That was a big step you took moving there then, could you speak the language before moving there? Do they not speak English much there, I know many countries seem to.

Would your partner want to relocate all the animals to SA too? No England is not welcoming at all, I am not missing it one bit.

I do not know about the Western Cape I'm afraid, all I have heard though is that it is safer than JoBurg. I do think this country has many positives and I have no regrets about moving here. Although if your partner does not have anyone here that he knows won't he get lonely until he makes friends? Its not like the UK where you can talk to the neighbours over the garden fence haha


----------



## loei (Dec 4, 2012)

He's a former accountant who specialised in bankruptcy so he's used to being treated as a leper back in the UK. One of the few advantages of being a wrinklie is that people are usually kind and helpful.

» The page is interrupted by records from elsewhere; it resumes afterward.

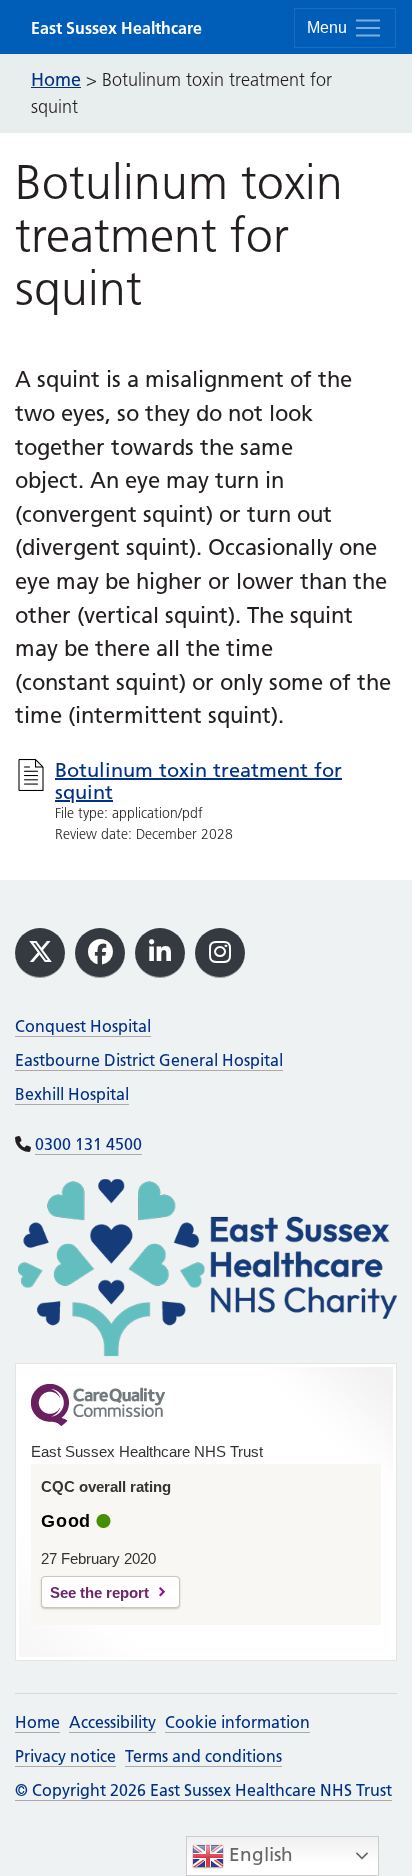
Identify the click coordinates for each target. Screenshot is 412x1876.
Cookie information (237, 1722)
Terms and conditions (203, 1756)
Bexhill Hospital (72, 1094)
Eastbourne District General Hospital (149, 1060)
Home (37, 1722)
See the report (99, 1592)
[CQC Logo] (98, 1421)
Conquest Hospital (83, 1026)
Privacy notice (65, 1756)
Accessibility (112, 1722)
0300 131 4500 (88, 1144)
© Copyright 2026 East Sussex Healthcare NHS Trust (203, 1790)
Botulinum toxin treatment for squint (198, 781)
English (258, 1854)
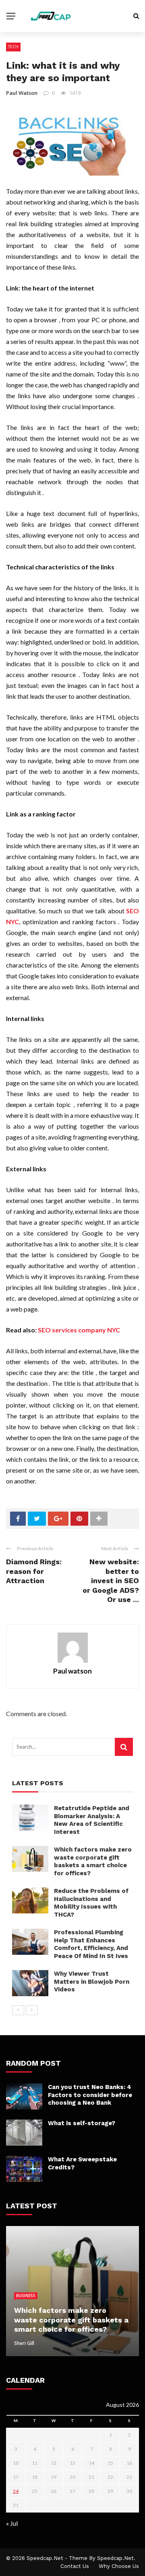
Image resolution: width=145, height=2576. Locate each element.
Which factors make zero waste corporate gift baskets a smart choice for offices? (93, 1861)
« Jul (12, 2523)
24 (16, 2491)
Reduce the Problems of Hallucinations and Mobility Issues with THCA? (91, 1902)
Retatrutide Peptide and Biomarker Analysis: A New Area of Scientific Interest (91, 1820)
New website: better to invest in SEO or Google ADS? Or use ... (111, 1580)
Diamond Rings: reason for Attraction (34, 1571)
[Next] (32, 2010)
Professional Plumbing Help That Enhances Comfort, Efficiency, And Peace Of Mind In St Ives (91, 1944)
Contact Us (74, 2566)
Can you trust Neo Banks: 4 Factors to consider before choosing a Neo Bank (90, 2094)
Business (25, 2295)
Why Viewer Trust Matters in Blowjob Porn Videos (91, 1981)
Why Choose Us (119, 2566)
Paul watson (21, 92)
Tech (13, 46)
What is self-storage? (81, 2123)
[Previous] (18, 2010)
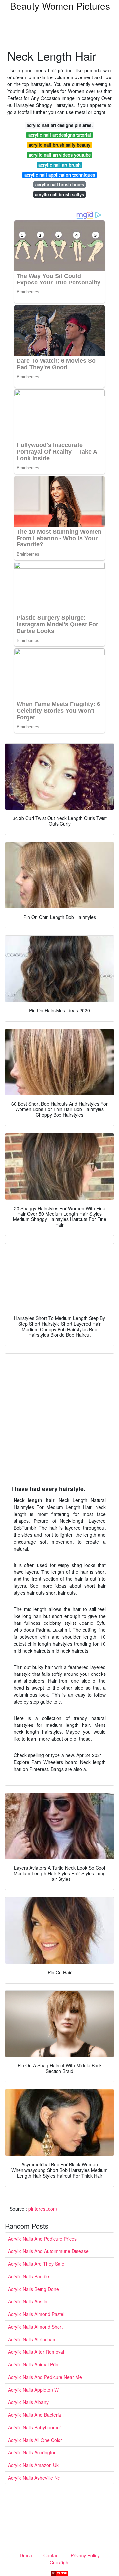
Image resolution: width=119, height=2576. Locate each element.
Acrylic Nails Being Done (33, 2289)
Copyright (60, 2562)
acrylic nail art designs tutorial (59, 135)
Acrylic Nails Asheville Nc (34, 2477)
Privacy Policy (85, 2555)
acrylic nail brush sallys (59, 194)
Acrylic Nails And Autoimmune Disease (48, 2251)
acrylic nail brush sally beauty (59, 145)
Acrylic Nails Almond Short (35, 2326)
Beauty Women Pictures (60, 6)
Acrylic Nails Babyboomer (34, 2427)
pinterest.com (42, 2208)
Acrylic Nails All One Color (35, 2440)
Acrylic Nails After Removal (36, 2351)
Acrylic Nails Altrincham (32, 2339)
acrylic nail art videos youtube (60, 155)
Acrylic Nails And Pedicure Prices (42, 2238)
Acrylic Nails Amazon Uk (33, 2465)
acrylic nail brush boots (59, 184)
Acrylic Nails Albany (28, 2402)
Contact (51, 2555)
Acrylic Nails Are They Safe (36, 2263)
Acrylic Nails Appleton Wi (34, 2389)
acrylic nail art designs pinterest (60, 125)
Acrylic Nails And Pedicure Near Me (45, 2377)
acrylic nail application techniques (59, 175)
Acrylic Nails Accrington (32, 2452)
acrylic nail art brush (59, 165)
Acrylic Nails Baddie (28, 2276)
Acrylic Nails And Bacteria (34, 2414)
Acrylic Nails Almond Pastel (36, 2314)
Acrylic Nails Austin (27, 2301)
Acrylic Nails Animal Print (34, 2364)
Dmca (26, 2555)
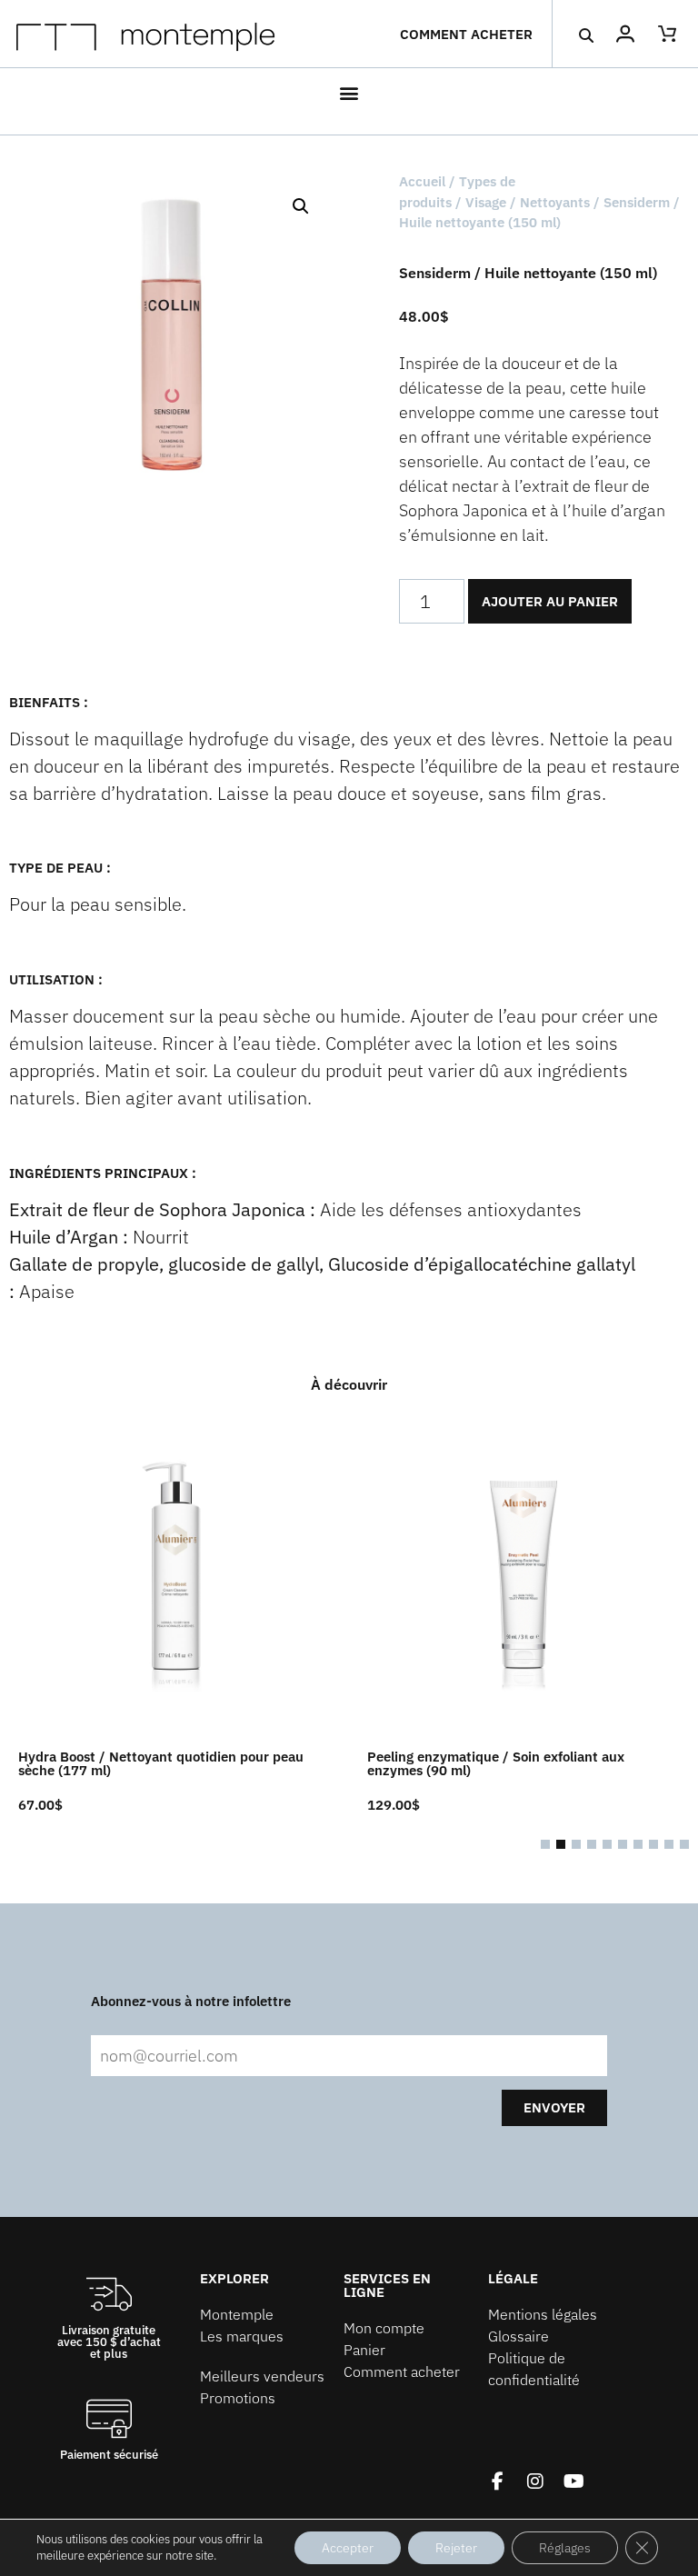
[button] (585, 35)
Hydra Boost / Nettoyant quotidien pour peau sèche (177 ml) (161, 1763)
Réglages (565, 2548)
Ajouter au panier (550, 601)
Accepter (348, 2548)
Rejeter (456, 2548)
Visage (485, 202)
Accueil (422, 181)
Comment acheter (466, 34)
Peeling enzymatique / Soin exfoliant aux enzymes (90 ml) (495, 1763)
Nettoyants (555, 202)
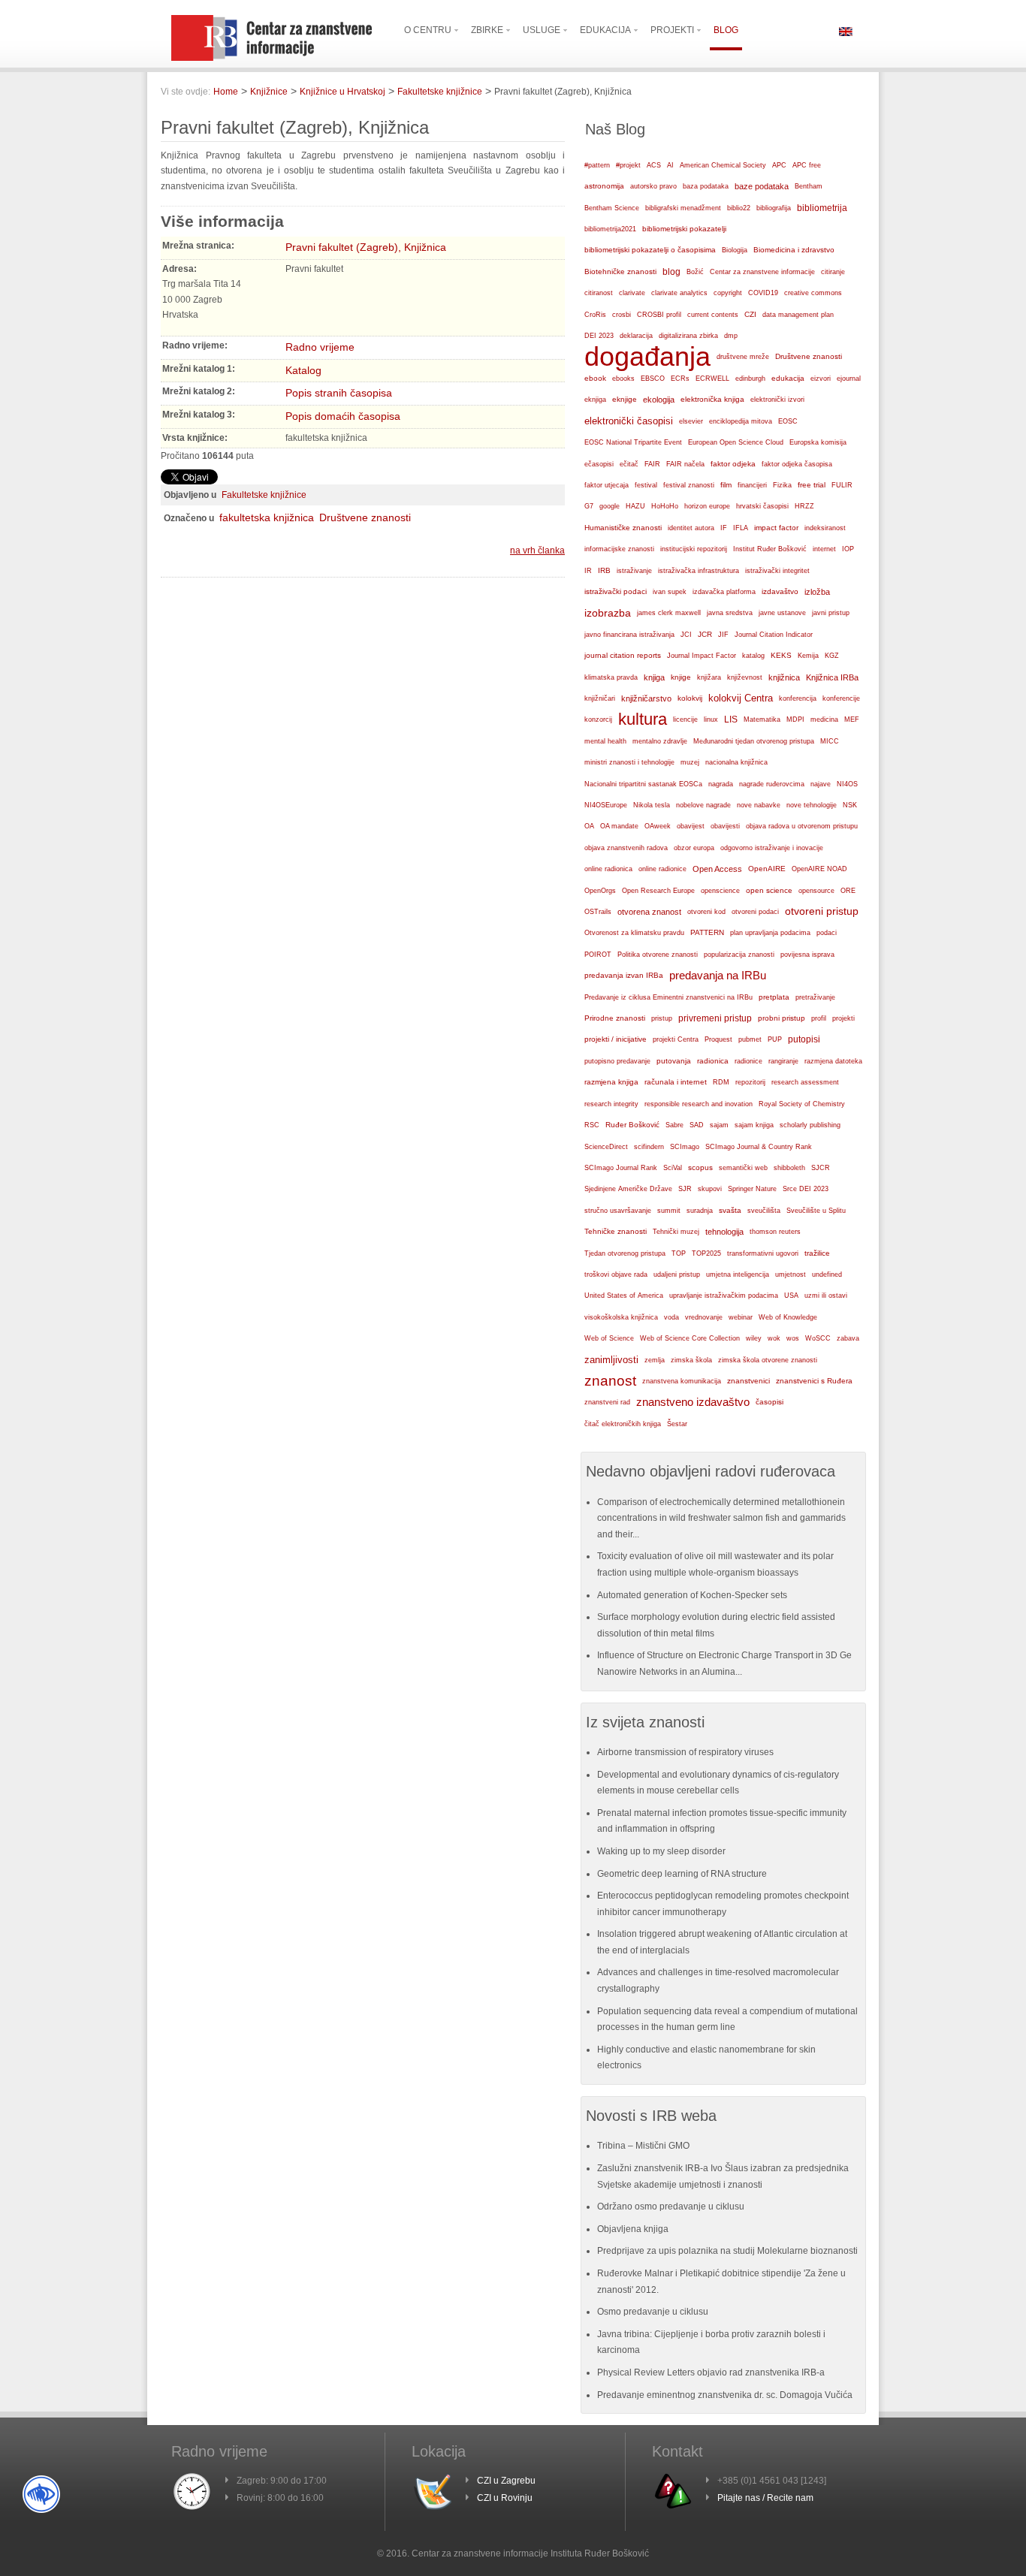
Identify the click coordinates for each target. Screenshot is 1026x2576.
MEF (851, 719)
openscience (720, 890)
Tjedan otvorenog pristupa (624, 1253)
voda (671, 1317)
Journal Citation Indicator (774, 634)
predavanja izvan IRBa (623, 975)
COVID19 (763, 293)
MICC (829, 741)
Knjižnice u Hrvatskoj (342, 91)
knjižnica (784, 677)
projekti (843, 1018)
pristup (661, 1018)
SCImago (684, 1147)
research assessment (805, 1082)
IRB (604, 570)
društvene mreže (743, 356)
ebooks (623, 378)
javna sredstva (730, 613)
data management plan (798, 314)
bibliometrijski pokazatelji (684, 229)
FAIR (652, 464)
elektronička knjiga (712, 399)
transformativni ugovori (762, 1253)
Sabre (674, 1125)
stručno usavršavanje (617, 1210)
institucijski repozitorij (693, 548)
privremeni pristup (715, 1018)
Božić (695, 272)
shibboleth (789, 1168)
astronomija (604, 186)
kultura (642, 719)
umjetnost (790, 1274)
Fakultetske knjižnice (439, 91)
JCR (705, 634)
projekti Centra (676, 1039)
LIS (731, 719)
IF (723, 528)
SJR (685, 1189)
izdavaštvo (780, 591)
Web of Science (609, 1338)
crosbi (621, 314)
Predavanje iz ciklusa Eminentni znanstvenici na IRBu (668, 997)
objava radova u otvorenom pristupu (802, 826)
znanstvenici (748, 1381)
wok (774, 1338)
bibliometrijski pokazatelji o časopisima (650, 250)
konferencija (797, 698)
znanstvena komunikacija (681, 1381)
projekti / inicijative (615, 1039)
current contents (712, 314)
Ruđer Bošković (632, 1125)
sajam (719, 1125)
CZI (750, 314)
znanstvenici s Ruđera (814, 1381)
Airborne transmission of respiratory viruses (685, 1752)
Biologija (734, 250)
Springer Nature (752, 1189)
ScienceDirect (606, 1147)
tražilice (817, 1253)
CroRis (595, 314)
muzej (689, 762)
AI (670, 165)
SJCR (820, 1168)
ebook (595, 378)
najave (820, 784)
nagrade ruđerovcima (771, 784)
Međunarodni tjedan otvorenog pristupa (753, 741)
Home (225, 91)
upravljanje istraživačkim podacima (723, 1295)
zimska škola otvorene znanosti (767, 1360)
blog (671, 272)
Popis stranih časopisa (338, 393)
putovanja (673, 1061)
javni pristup (830, 613)
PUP (775, 1039)
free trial (811, 485)
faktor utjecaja (606, 485)
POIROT (597, 954)
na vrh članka (537, 550)
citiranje (833, 272)
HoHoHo (664, 506)
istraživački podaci (615, 591)
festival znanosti (688, 485)
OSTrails (597, 911)
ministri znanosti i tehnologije (629, 762)
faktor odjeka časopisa (797, 464)
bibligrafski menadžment (683, 208)
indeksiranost (825, 528)
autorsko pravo (653, 186)
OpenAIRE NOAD (819, 869)
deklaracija (636, 335)
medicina (824, 719)
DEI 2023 (599, 335)
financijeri (752, 485)
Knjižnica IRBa (832, 677)
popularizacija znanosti (739, 954)
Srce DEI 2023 (805, 1189)
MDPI (795, 719)
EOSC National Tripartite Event (633, 442)
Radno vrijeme (320, 347)
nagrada (720, 784)
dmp (731, 335)
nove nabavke (758, 805)
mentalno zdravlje (659, 741)
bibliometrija (822, 208)
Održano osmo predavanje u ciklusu (670, 2206)
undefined (827, 1274)
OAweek (657, 826)
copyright (728, 293)
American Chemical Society (723, 165)
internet (824, 549)
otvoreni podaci (755, 911)
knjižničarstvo (646, 698)
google (609, 506)
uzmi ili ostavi (825, 1295)
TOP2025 (706, 1253)
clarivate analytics (679, 293)
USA (791, 1295)
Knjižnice (269, 91)
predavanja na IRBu (717, 975)
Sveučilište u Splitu (816, 1210)
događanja (647, 356)
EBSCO (653, 378)
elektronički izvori (777, 399)
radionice (748, 1061)
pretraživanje (815, 997)
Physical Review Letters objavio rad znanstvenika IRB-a (711, 2372)
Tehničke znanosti (615, 1231)
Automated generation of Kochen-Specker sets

I'm an Irish wild goose so settling in foreign lands comes easy for me. I left the old country as a teenager and have lived/worked in England, Senegal, the USA, Thailand and Laos for many years. I was taught Latin as a kid so grasping our strange local version of Spanish wasn't much of a problem for me. You find a few English speakers in Montevideo and in the tourist places along the coast but here in rural Colonia its rare to meet one. Its just unfortunate that so few Latin Americans speak Latin... even fewer than Irishmen who speak Irish 

Most of the new immigrants here are USA-ians and I always advise enquirers to come on down and see the place for themselves as its the only way to decide whether its right for them. I reckon its time to heed my own advice with respect to the Cape


----------



## zizebra (Mar 11, 2012)

Ran out of words. But yes Cape Town is safer. My only worry is that generally staying in secluded places such as farms and plots is often trickier with all SA. Perhaps someone have lived in those and can give better advice.


----------